> **Materials provided**:
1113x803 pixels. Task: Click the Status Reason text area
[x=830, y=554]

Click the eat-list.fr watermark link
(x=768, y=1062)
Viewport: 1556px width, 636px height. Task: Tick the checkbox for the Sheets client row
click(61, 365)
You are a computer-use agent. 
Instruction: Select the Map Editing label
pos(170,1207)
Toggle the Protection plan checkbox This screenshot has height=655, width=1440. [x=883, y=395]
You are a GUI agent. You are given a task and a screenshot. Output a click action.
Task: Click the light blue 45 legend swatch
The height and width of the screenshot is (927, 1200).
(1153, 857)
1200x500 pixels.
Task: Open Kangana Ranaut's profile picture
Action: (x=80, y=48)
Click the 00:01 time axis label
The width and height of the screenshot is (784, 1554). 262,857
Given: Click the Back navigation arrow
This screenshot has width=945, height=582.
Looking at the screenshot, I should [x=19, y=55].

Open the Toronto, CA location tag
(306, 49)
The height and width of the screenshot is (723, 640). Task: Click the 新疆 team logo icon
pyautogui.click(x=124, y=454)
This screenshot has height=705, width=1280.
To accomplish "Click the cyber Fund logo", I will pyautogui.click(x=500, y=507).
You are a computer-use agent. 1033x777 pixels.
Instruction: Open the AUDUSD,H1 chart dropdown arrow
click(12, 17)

> **Work required**: Nothing in the listing should change; repeat it in full.

> **Reply**:
1113x803 pixels. Task: Click the Status Reason text area
[x=830, y=554]

Click the eat-list.fr watermark link
(x=768, y=1062)
Viewport: 1556px width, 636px height. Task: Tick the checkbox for the Sheets client row
click(61, 365)
You are a computer-use agent. 
Instruction: Select the Map Editing label
pos(170,1207)
Toggle the Protection plan checkbox This screenshot has height=655, width=1440. [x=883, y=395]
You are a GUI agent. You are given a task and a screenshot. Output a click action.
Task: Click the light blue 45 legend swatch
The height and width of the screenshot is (927, 1200).
(1153, 857)
1200x500 pixels.
Task: Open Kangana Ranaut's profile picture
Action: (x=80, y=48)
Click the 00:01 time axis label
The width and height of the screenshot is (784, 1554). 262,857
Given: Click the Back navigation arrow
This screenshot has width=945, height=582.
Looking at the screenshot, I should [x=19, y=55].

Open the Toronto, CA location tag
(306, 49)
The height and width of the screenshot is (723, 640). Task: Click the 新疆 team logo icon
pyautogui.click(x=124, y=454)
This screenshot has height=705, width=1280.
To accomplish "Click the cyber Fund logo", I will pyautogui.click(x=500, y=507).
You are a computer-use agent. 1033x777 pixels.
Instruction: Open the AUDUSD,H1 chart dropdown arrow
click(12, 17)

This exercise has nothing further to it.